- Será mejor que descansemos aquí esta noche – dije bajándome de mi yegua. Minarësse había sido el último regalo que había recibido de los elfos de Folhavren. Una yegua negra, pero de hocico y crines plateadas como la luna. Por lo visto, querían disculparse por su “equivocación”.
Xavheri y yo habíamos bajado por el Río del Norte en un barcoluengo hasta internarnos en el Bosque Central, donde los elfos nos habían interceptado a punta de flecha. Y como Xavheri ha sido siempre tan incapaz de civilizarse, abrió la boca antes de tiempo y se encontró con una flecha clavada en el hombro. Suspiré e hice que se calmaran las cosas. Xavheri nunca había tenido paciencia. Lo había conocido dos años atrás en una de mis primeras expediciones. Era un buen amigo de mis primos, y hacía tiempo que no había sabido nada de él. Pero no había cambiado ni un ápice. Seguía siendo igual de apuesto, aunque sus facciones se habían endurecido y le conferían un aire de seriedad y fuerza que antes no tenía. Pero sus defectos seguían allí y, por lo que había visto a lo largo de la semana y media que había pasado con él, también sus ganas de ligar conmigo, sin éxito, como años atrás.

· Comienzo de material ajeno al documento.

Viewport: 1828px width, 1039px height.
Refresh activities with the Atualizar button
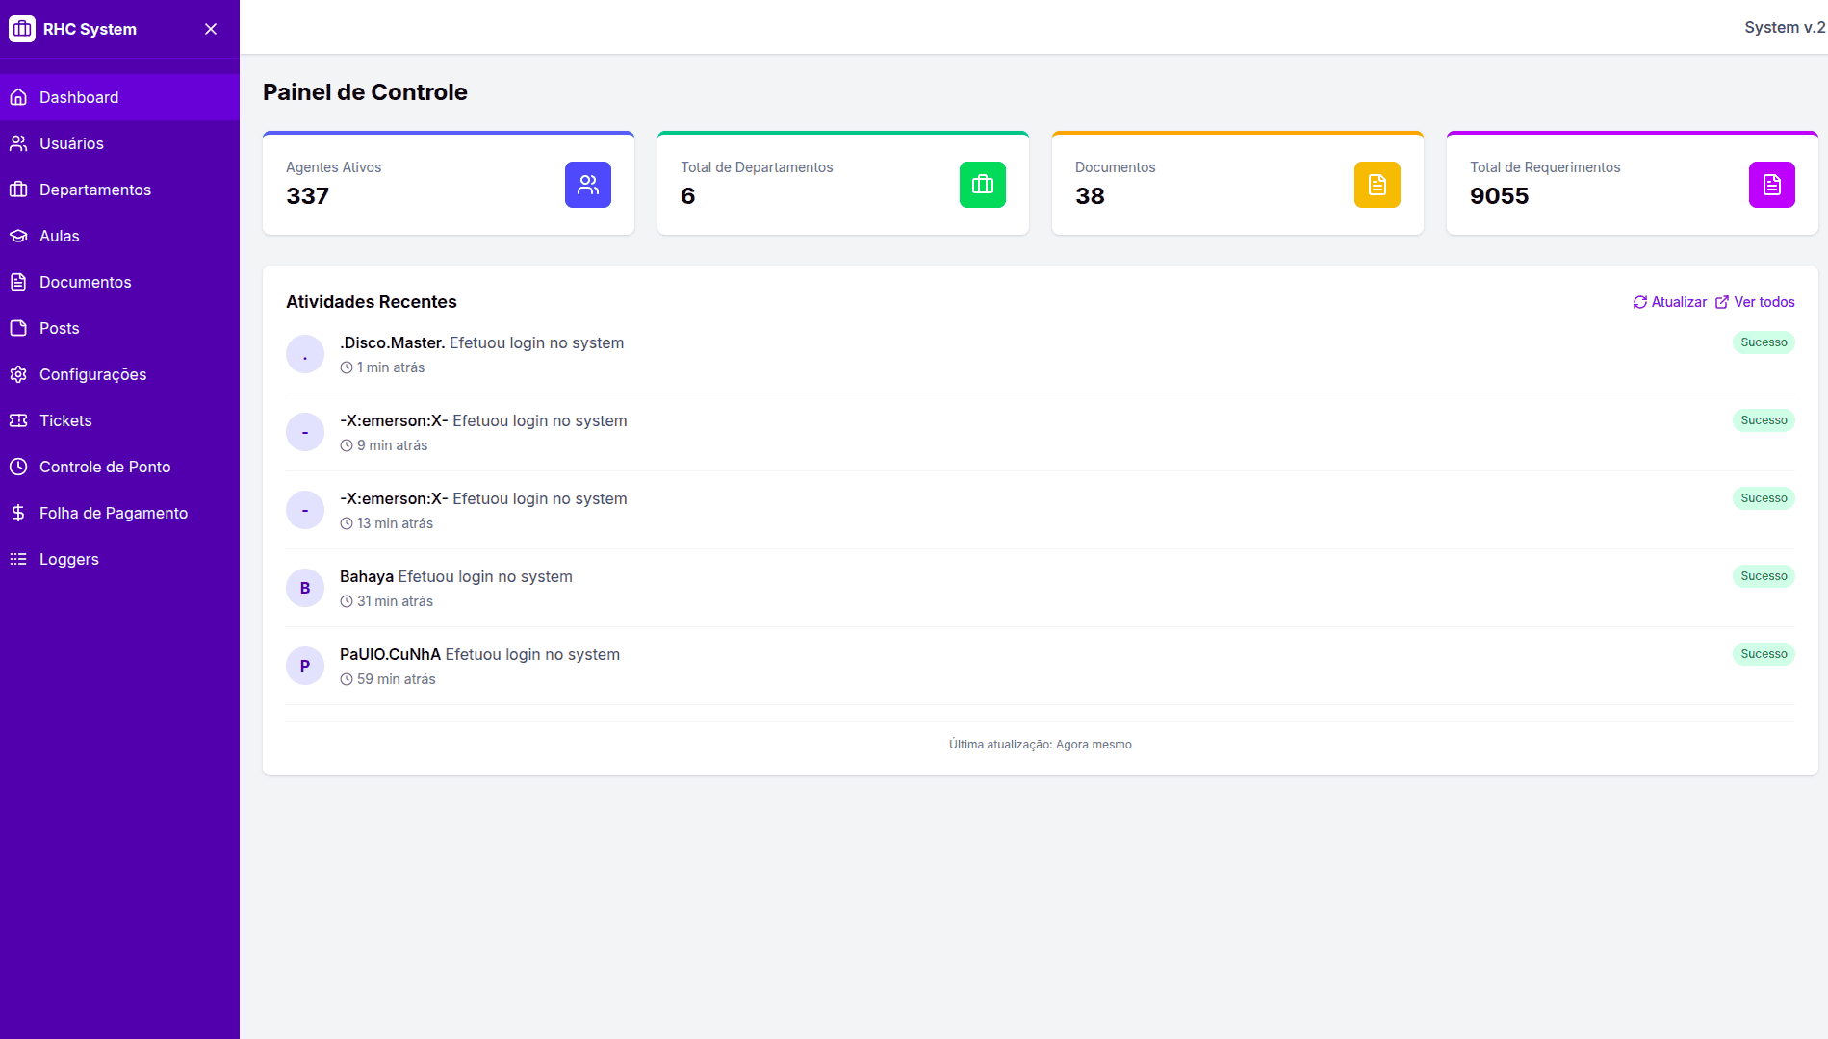[1670, 302]
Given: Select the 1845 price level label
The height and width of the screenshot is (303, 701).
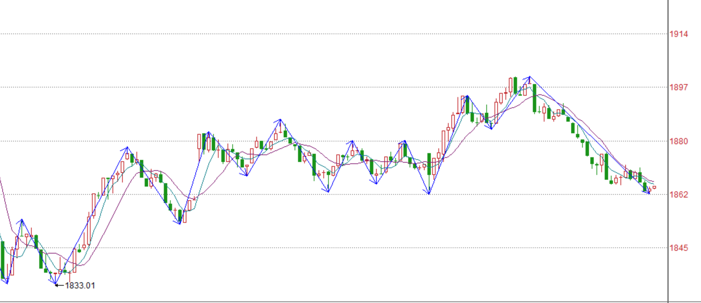Looking at the screenshot, I should [678, 248].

Una vez hablé con los elfos y les expliqué el motivo de nuestra visita, fueron mucho más hospitalarios con nosotros. Curaron a Xavheri y aceptaron las joyas de buen grado. Por casualidades de la vida, parecían tener mucho valor para ellos. En compensación por haberlas devuelto con ellos, nos regalaron dagas élficas a ambos, y los caballos. Además, había practicado mucho con el arco mientras mi compañero se recuperaba.
Lo complicado había sido obtener lo que necesitaba de ellos. Los metales. Aleados con madera, eran totalmente ignífugos, y también muy ligeros. Los enanos los tenían en gran aprecio y, precisamente por eso, les había resultado difícil deshacerse de ellos. En cambio, habían intentado por todos los medios saber el origen de aquella magia que me impedía usar los poderes.
Y lo habían encontrado.
Pero no habían podido hacer nada al respecto, y eso no les hacía mucha gracia. Después de mucho insistirles, había podido convencerlos de que la única solución era llegar hasta los Argemt. No es que los hubiera convencido. Es que más bien parecían tenerle repugnancia a aquellos seres, los dioses sabrían qué serían. Y, por extensión, a mí misma.
Se podía decir que más bien nos habían echado, con lo que necesitábamos, sí, pero echado. Confiaban en que así los dejaríamos en paz y no volveríamos a estar entre ellos.
- Los Argemt no son bien recibidos en ninguna parte del mundo, ni a los que se relacionan con ellos. Sólo los enanos son capaces de relacionarse con semejantes engendros.
Habían escupido la palabra enano. Eso decía mucho del aprecio mutuo entre las razas.
Así que ahí nos encontrábamos, en el cruce del camino del Bosque, al sur de las Cordilleras de Folhavren, preparados para seguir la última parte del viaje. Se notaba el calor del verano, pero el viento soplaba fresco de noche. Pronto estaríamos en nuestro destino, al menos yo. Todavía no sabía si confiar plenamente en Xavheri. No había preguntado nada desde que le expliqué dónde quería ir, pues se había empeñado en acompañarme, pero ni de esa manera pude hacerle desistir. Y, por algún extraño motivo, tampoco quería que se marchara. Hacía tiempo que no hablaba con nadie de la manera en que lo hacía con él. Los recuerdos del pasado, las risas, los llantos. Parecía comprenderme mejor que nadie.